I prefer brevity when possible.
'Cept it saves no one any time whatsoever. A score is just a number - the follow-up question will/should always be '
Why did you think it was a 1/5/10?'. Brevity would surely mean ditching scores and cutting straight to the nuanced, contextual chase...
If we're blokishly setting out the SW series in terms of quality/which I like the most? It's tricky to say. Arguably, for any fan of the originals growing up, they are next to impossible to critique. They are part of your life, they are not just films. Generally, I think A New Hope's the roughest of rough diamonds - it is iconic, but historic context is needed to excuse or tolerate many of its weaker or just plain derpy elements (and these days I find the trench run a bore, and the very end an awkward cheesefest).
All I could say is that Empire's my clear favourite of the originals, and A New Hope and Jedi are about even - fairly iffy films, but mostly tremendous fun. I'd need to see Rogue One a few more times to really suss out my feelings on it, but The Force Awakens is probably my favourite after the originals (no new film could overcome/overturn a lifetime's familiarity with those three).
That means Rogue One's after TFA, with the three black sheep of the family - the dregs of the barrel, to mix my metaphors - relegated to the last three places.
So I suppose there are really only two effective eras for me; the originals, and then the new ones. Empire's the pick of the oldies, and so far TFA's the pick of the new'uns. I'm not keen on the idea of a Han Solo standalone at all, so I'm skeptical about the Anthology entries, but confident about the mainline series/trilogy.
altnameJag said:
In short, I finally have a better measuring stick for action set pieces in 21st century movies that's better than Cap 2's ship infiltration. It's like they made this movie for me specifically.
Each to their own, of course, but I think The Winter Soldier's an incomparably superior film on pretty much every count.
I really enjoyed Rogue One, and look forward to seeing it again. But it had nothing to compare to that opening mission in Cap 2, or the Bucky fight on the highway (and for me, Civil War arguably bested that with the phenomenal sequence where Cap and Bucky escape down the staircase. not sure anything in Rogue One matches the airport scene, or the final confrontation, either).

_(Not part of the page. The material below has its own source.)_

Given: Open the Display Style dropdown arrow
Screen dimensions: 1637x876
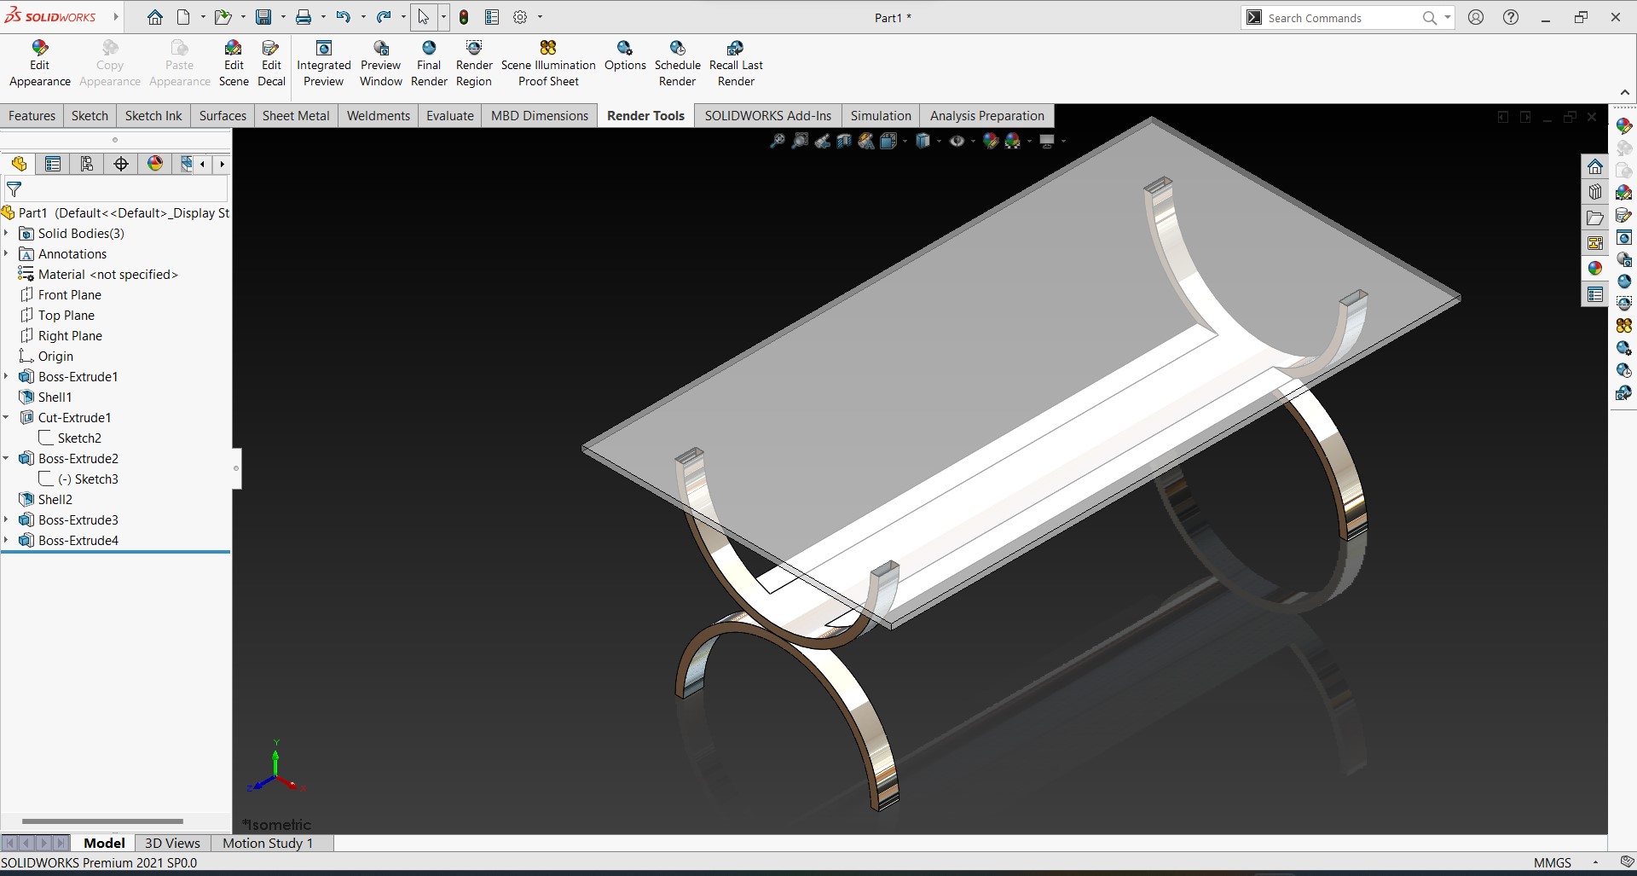Looking at the screenshot, I should coord(939,142).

I saw it a couple of days ago, and only one sequence
really stands out - Vader's, and that was bordering on being insultingly short and also rather pointless (in that there was no connection to the actual protagonists, it was just 'here's Vader being a badass for a bit').
That said, I did love how Rogue One takes us right up to where A New Hope starts. Well, iffy Leia cameo (and smash-cut to credits) aside.